My take is that it’s about better replicating products that use water. San Francisco bread for instance. So it’s not about the best water to drink.

It really depends an what you're doing. If you have a small aquarium, (5 or under gallons,) buying water instead of treating it yourself may be easier, and cheaper. (Aquarium chemicals aren't cheap.)

Personally, I've been tempted to bring water from my parent's house, because their water is loaded with copper, which makes it very hard for ick to spread. Unfortunately, my aquarium is far too large to make it practical to move water from their house to mine.

"A little osmosis machine"... Where do I find these? Would it fit in my appartement? Can I install it without plumbing if I am only a renter? How often do I need to clean it? How often do I need to change the filter? How many kW and how many liters of wasted water do I need to spend to get half a liter of osmosed water?

Your recommendation may be valid for large volumes long term (like the aquarium or brewing at craft beer scale), but for all the other uses not.

  • Its a reverse osmosis machine. You can get them for as low as $100 on amazon or anywhere. I have one at the house attached to my sink that makes about 20 gallons a day on demand and a small commercial one at work that cost 220 and makes 500 gallons a day (its about 2sqft in size) filling a large tank. Neither are large nor high in electric usage, the home one has no power, the small commercial has a small booster pump. Its the water usage that is high, to get a gallon of pure ro water is about 1.5 to 2.5 gallons of "waste". You can use that waste for watering the lawn or rinsing things but its extremely mineral heavy. You dont clean them just replace the filters every so often (not nearly needed as often as recommended)

  • You can get no install ones that go on your counter or light install ones you connect under your sink (no more difficult than installing a bidet in your apartment). Cost wise they are cheap enough they pay for themselves (including filters) vs even cheap bottled water over the course of a year (well, if you only drink 1 bottle per week or something the economics will be different - 2 bottles per day should ~break even). ~3 filters per year, depends on the model and usage.

    Bottled water is usually just a convenience factor of "I can take x bottles from this pack wherever at once on demand, or even grab them full of water I like while not at home".

Ehh, I guess the point is to get a "reference taste".

Then, perhaps, your local tap water is already close enough to that reference that you might not need to bother.

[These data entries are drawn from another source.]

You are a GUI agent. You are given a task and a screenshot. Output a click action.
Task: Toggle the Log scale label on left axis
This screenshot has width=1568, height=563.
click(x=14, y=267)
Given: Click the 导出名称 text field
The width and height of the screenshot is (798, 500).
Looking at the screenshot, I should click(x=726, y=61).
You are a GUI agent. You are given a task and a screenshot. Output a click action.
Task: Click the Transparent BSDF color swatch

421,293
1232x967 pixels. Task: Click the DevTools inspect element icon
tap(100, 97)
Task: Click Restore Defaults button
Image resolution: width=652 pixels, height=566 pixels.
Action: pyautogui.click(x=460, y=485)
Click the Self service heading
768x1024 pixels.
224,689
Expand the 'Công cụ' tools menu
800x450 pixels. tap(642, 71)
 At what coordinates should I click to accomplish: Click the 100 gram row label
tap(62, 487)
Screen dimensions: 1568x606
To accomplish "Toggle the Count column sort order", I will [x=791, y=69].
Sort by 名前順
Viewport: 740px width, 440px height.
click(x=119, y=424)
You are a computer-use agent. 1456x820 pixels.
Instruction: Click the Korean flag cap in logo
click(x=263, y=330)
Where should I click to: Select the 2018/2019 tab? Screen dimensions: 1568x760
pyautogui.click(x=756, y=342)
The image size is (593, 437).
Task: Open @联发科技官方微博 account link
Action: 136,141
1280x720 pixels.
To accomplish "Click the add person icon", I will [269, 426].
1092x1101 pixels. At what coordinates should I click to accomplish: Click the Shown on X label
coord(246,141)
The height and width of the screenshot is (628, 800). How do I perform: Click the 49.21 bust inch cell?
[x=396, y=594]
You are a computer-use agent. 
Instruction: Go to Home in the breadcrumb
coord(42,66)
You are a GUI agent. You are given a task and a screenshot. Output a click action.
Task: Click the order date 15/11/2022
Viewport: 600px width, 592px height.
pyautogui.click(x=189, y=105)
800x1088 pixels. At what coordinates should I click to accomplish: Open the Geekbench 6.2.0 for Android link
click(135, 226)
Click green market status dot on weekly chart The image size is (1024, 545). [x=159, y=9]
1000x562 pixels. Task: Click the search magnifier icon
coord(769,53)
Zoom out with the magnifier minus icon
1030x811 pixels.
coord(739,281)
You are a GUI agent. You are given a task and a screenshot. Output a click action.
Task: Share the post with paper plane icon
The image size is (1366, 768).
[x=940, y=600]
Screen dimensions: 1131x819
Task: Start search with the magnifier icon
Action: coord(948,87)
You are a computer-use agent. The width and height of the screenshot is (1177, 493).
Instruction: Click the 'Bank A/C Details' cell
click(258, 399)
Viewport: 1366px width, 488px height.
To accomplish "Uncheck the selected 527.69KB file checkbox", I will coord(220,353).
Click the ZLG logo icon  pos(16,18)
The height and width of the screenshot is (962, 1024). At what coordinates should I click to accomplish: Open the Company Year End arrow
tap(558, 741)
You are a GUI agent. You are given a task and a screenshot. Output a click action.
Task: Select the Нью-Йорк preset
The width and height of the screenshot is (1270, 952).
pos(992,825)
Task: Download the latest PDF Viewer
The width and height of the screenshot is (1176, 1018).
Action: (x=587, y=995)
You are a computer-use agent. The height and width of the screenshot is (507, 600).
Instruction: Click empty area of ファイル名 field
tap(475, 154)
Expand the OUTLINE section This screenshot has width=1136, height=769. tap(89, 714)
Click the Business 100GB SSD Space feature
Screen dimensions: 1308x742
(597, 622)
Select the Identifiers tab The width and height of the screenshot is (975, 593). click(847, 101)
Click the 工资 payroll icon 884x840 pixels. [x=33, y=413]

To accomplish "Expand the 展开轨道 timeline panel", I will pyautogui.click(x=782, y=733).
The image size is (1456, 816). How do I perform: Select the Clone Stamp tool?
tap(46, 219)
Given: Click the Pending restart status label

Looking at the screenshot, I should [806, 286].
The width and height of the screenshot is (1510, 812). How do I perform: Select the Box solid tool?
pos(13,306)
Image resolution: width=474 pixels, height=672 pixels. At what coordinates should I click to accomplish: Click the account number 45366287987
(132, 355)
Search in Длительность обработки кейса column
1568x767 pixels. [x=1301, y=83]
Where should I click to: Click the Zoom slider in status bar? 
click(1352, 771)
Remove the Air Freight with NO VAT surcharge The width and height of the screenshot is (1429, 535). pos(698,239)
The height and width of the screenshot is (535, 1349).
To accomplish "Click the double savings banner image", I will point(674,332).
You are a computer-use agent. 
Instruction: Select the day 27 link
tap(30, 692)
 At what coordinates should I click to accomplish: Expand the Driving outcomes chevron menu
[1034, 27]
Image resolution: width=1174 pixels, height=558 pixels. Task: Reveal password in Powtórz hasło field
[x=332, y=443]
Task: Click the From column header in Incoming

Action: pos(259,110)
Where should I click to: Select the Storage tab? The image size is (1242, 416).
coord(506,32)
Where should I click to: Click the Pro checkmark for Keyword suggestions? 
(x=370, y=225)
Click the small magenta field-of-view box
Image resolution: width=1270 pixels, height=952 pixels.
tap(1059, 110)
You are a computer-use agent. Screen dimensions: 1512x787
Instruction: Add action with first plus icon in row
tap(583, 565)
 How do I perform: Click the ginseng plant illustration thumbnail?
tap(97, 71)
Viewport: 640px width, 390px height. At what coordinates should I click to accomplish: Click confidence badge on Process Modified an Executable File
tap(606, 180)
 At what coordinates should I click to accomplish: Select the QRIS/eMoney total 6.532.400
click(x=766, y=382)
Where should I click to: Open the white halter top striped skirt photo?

E.g. with tea I'm wondering if I'm bottlenecked by the quality of tea, water, my technique or taste buds. So I'd buy some expensive reference water at least once just to eliminate one of variables.

> can never be better than your local aquifer

lol getting that fresh water

also bottles have the mineral composition labeled, varies for tap water

  • It does vary, but as long as the sources stay the same, the composition will also stay within certain limits. For instance, Munich publishes its water composition. The list combines items that you might find on a mineral water label, like calcium and magnesium, with items that you usually won't find there, like lead (don't worry, it's below 0.001 mg/l): https://www.swm.de/dam/doc/wasser/trinkwasser-analysewerte.p...

    • And bottled water likely varies by at least a similar amount - they're not testing and re-printing every bottle after all.

In Barcelona, I just use bottled water. The tap water is disgusting due to both the extremely high mineral content, recycled water and the poor quality of the pipes.

The osmosis machines consume a lot of water which is quite expensive and problematic when we have droughts. I buy the cheap bottled water though, not Evian.